No one, including Goodman, would deny that his ego would comfortably sleep a family of four. But ego is one thing and hubris is another. If he thinks he did nothing wrong, he is terribly wrong, and will pay more dearly in the future.

But Goodman isn't the only one who would benefit from circumspection. So would his critics.

First, he remains far and away the most popular politician around these parts. After the first day of his ethics hearing, he came to the downtown auction of centennial license plates. It was as though a rock star had arrived (and I don't consider that comparison a recommendation). Las Vegans grasp that, whatever his faults, Goodman wants what's best for their city. While he may confuse that with what's best for him, he wouldn't be the first to do that and won't be the last.
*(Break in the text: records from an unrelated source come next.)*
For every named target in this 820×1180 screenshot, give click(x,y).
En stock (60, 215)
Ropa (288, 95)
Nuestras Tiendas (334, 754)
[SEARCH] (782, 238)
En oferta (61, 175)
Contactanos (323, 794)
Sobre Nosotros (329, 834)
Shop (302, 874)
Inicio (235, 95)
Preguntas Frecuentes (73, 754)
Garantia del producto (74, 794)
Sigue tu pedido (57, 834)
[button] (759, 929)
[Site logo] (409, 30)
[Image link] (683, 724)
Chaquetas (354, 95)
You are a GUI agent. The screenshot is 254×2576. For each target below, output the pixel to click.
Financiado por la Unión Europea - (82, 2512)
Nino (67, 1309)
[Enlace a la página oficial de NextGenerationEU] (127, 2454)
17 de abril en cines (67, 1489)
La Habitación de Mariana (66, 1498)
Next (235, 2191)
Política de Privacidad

That brings us to history. The list of Las Vegas mayors begins with Peter Buol, who won office partly because he seemed to be involved in every business in town. Would you have a problem with that today? His successors included Fred Hesse, who was arrested for violating Prohibition, which many violated and then-Sheriff Sam Gay considered ridiculous. Comparatively few in the community objected.
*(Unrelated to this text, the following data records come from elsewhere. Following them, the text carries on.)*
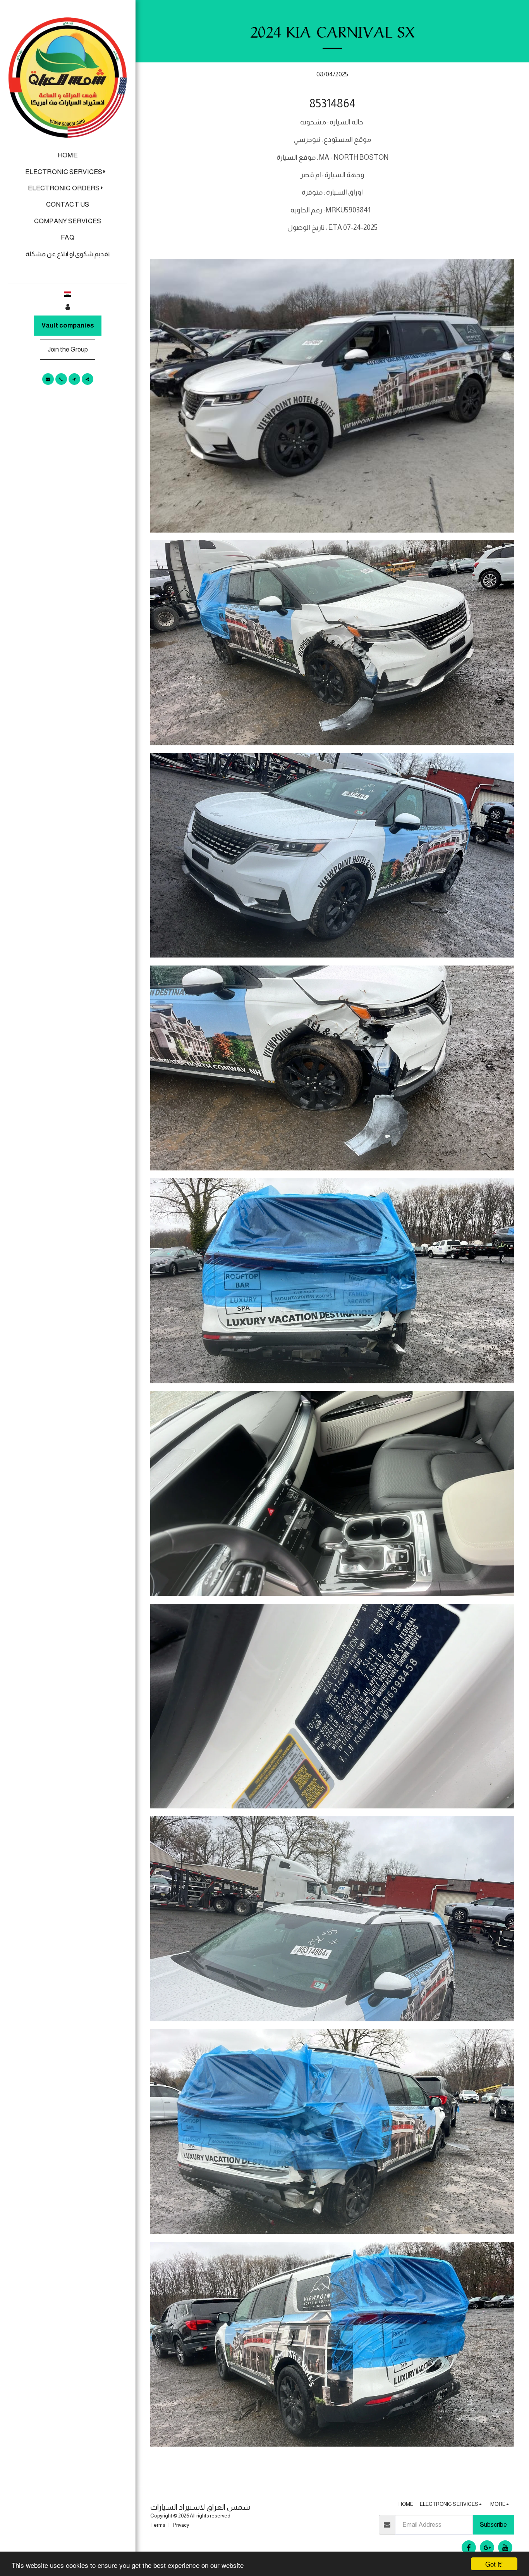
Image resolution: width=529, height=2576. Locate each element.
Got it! (494, 2564)
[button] (67, 172)
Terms (157, 2525)
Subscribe (493, 2524)
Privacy (181, 2525)
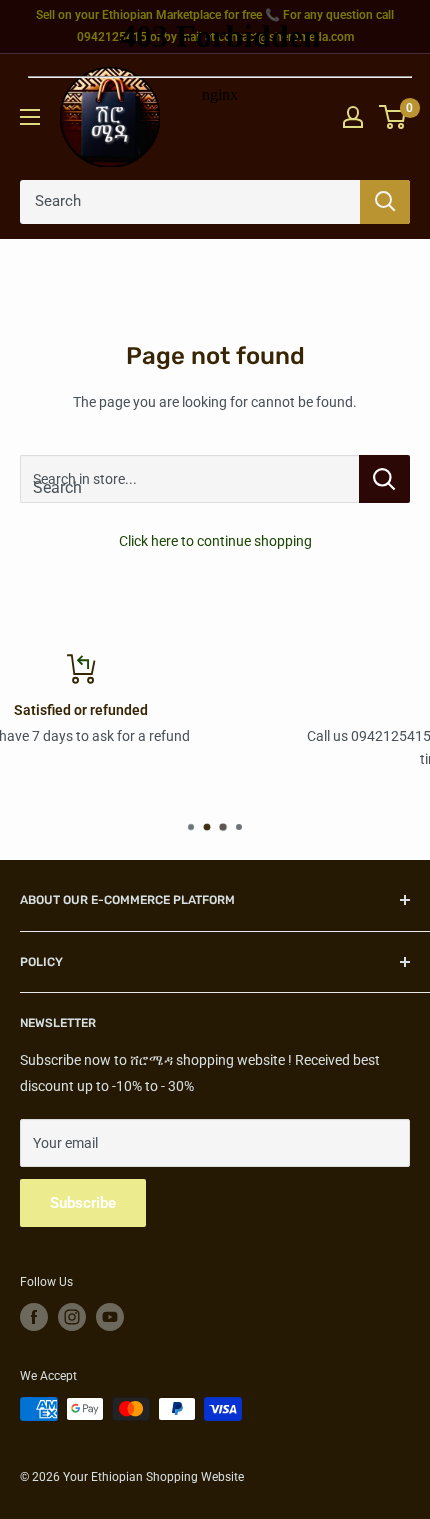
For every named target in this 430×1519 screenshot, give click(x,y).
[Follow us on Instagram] (72, 1317)
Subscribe (83, 1203)
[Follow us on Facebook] (34, 1317)
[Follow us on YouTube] (110, 1317)
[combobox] (189, 479)
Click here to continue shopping (215, 541)
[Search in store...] (384, 479)
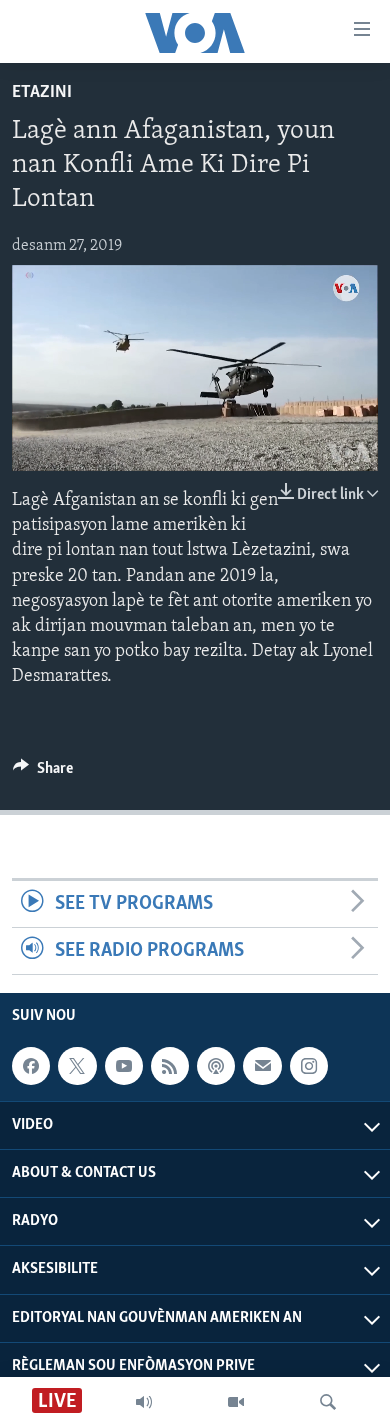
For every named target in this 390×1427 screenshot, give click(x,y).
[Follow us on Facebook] (31, 1066)
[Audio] (144, 1402)
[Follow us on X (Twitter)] (77, 1066)
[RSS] (170, 1066)
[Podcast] (216, 1066)
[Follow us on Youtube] (124, 1066)
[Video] (236, 1402)
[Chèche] (328, 1402)
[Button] (43, 773)
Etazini (42, 93)
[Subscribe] (262, 1066)
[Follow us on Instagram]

Another mayor red-lined African-Americans out of downtown into segregated West Las Vegas. Another owned large amounts of land with his friend and business partner, who happened to be the state official who surveyed the land. Both wound up in the R-J's First 100 list of significant Las Vegans of the 20th century, and I was one of those who voted to put them there. That's because they also did good things.

In the 1980s, Mayor Ron Lurie, City Manager Ashley Hall and other investors bought property. Then Lurie voted for zoning changes that increased its value and wound up violating several ethics laws. His successor, Jan Jones, faced several ethics complaints. While their merit often was debatable, it's safe to say that some of her actions as mayor raised as many eyebrows as Goodman's, if not more. None of that justifies Goodman, but it merely adds him to a long list.
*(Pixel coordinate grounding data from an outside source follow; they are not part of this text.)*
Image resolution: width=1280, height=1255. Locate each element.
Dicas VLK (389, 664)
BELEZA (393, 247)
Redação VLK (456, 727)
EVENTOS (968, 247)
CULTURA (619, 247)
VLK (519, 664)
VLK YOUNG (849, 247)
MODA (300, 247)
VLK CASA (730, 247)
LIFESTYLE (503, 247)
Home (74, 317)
Yet Goodman also is separate from that list. To question half of his $100,000 for a gin ad going to the private school his wife co-founded is fair, as is questioning whether he should have done the ad. He could have avoided any questions by giving all the money to the city. Granted, his half-funded scholarships for children who otherwise couldn't afford to attend the Meadows. But if the mayor hadn't been Goodman, there would have been no ad, attention from magazines or interest in videotapes in the first place.

Right is right and wrong is wrong, but whatever Goodman did wrong was minor-league cronyism. To spill so much ink and blood over this when several members of the City Council and County Commission have posted "For Rent" signs on their foreheads--and several have wound up under indictment for selling their offices to strip club owners, or got off just as lightly with the ethics czars--seems a bit much.

At some point, critics and cynics (if you think I don't fit that description, you are among the millions who ignore me) should look in the mirror. To argue the public is wrong about Goodman when the same critics argue on other issues that the public always is right is inconsistent and hypocritical unless you do what many accuse Goodman of failing to do: Acknowledge your faults.

So I do. None of us is free from the faults that afflict Goodman or his critics. Consider the beginning of this article. I spent five years attacking Nevada State College. Its history has been more corrupt than all the charges against Goodman put together, and why its graduation was front-page news instead of the thousands who graduated from UNLV and CCSN is mind-boggling. But those 13 students who graduated and set up a scholarship fund have their priorities in order. We could learn from them. They deserve the pomp. The rest of us should work on the circumspection.